On leaving the glass doors, turn left. Walk to the corner, and turn left into "Mepham Street". Walk all the way to the end of it, avoiding the temptation to go under any bridges.

At the end of the street is York Road. Cross it. Ahead of you, to the left, is "Sutton Walk", the pedestrian road under the bridge. Take it.

At the end is a fountain ahead of you. You are now on "Concert Road Approach". Turn to your left. The Royal Festival Hall is ahead of you. Walk towards it. Go to the right hand side of it.

You are now in an area of grey concrete. The Festival Hall is to your left, a mass of balconies with open space below them to your right. On one of the balconies, words spell out the Queen Elizabeth Hall and Purcell Room.

Look to the left below them. Amongst the pillars are a pair of grey doors. Cross the area to them and go in. Up the stairs is the foyer of the venue.

_____________

Another visitor suggest this route: Take the tube to the Embankment station and walk across the Hungerford  footbridge to the south bank, then walk  past the Festival Hall complex. Take the next staircase leading up. The foyer entrance is at the top, to your right.

Noted are the "Gorgeous views both up and down river on a good day or evening.". The monkey endorses this comment, especially at twilight!

 

Buses:
1, 4, 68, X68, 168, 171, 176, 188, 501, 502, 513 to Waterloo Bridge.

Get off on the Bridge and look for the triangular neon sculpture on the roof of the Hayward Gallery, and the glass front of the Festival Hall. Take the stairs on this side of the bridge down to the first level, not the ground. A safe crossing of this bridge can be made by taking the stairs down to first level and walking under it on a walkway linking the staircases either side of the bridge.
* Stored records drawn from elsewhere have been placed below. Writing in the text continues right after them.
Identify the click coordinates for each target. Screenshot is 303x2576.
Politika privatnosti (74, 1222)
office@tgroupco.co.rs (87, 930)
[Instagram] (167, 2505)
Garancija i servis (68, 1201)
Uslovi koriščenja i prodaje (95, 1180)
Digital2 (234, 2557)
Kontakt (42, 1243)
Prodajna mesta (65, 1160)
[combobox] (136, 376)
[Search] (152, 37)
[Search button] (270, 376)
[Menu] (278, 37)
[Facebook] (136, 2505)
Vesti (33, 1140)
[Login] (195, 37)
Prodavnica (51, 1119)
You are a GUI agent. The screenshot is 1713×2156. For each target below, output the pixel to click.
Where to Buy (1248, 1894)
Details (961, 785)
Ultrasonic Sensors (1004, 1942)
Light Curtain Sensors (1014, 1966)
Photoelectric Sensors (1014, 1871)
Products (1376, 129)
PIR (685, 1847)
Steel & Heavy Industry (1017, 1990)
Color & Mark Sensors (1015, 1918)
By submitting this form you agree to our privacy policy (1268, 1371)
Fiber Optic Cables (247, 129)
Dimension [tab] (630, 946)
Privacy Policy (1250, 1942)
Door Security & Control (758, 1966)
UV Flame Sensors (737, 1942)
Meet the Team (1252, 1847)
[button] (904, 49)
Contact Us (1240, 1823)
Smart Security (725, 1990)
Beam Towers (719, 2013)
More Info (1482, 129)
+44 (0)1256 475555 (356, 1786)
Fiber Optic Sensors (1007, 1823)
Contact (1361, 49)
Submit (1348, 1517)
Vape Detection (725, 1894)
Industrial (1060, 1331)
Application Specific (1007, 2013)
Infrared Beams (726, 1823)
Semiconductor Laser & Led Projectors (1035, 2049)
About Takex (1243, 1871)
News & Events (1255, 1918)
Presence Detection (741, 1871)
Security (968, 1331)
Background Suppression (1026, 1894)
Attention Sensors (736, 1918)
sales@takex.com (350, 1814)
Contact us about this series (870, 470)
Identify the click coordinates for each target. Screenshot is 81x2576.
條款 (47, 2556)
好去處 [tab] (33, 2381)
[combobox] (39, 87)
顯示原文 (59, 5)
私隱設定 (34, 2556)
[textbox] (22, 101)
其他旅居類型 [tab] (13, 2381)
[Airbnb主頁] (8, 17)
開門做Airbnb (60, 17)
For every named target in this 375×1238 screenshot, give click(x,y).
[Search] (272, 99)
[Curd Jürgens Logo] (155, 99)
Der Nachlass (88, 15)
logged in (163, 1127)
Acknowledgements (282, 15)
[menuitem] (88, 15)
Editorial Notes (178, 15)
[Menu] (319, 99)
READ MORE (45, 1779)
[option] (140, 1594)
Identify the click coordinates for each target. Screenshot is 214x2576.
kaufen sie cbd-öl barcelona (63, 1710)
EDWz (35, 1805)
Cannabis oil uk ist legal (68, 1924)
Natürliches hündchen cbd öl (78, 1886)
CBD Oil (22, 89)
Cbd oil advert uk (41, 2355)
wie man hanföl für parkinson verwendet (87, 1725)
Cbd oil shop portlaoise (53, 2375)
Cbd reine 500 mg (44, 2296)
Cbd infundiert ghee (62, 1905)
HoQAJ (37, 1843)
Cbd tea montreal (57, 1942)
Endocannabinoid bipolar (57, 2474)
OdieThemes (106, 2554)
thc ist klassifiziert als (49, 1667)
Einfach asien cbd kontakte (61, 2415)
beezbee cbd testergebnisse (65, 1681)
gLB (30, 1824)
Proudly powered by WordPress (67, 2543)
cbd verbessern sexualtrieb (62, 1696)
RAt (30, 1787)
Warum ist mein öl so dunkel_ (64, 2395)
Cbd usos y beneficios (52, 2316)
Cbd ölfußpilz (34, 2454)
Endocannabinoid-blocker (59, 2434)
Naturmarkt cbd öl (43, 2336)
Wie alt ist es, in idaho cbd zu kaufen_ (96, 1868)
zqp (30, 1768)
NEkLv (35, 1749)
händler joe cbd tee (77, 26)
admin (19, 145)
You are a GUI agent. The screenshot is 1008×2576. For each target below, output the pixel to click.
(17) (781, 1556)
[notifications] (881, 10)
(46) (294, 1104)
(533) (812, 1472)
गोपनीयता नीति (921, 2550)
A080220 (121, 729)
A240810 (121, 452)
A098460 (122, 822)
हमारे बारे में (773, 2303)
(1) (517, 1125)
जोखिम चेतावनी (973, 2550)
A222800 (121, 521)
On the correct side staircase, leave it, turn to your left and left again for the combined entrance of the Queen Elizabeth Hall and Purcell Room just along the walkway.

 

Taxi:
A rank for Black taxis is at Waterloo Station - a fair distance from the venue. Best chance of hailing one in the street is on Waterloo Bridge.

 

 

Car Park:
Belvedere Road or The Hayward, both just next to the Festival Hall. Follow signs to the left as you leave the car park. Take the stairs to the left up to the first level, turn left at the top, you will be facing the side of the Festival Hall. Follow the walkway around the side of the building. The Hayward Gallery is ahead of you. If you see a railway bridge with pathways leading under it, wrong way.

Remember to get your ticket validated at the venue box office for a discounted parking rate in these car parks.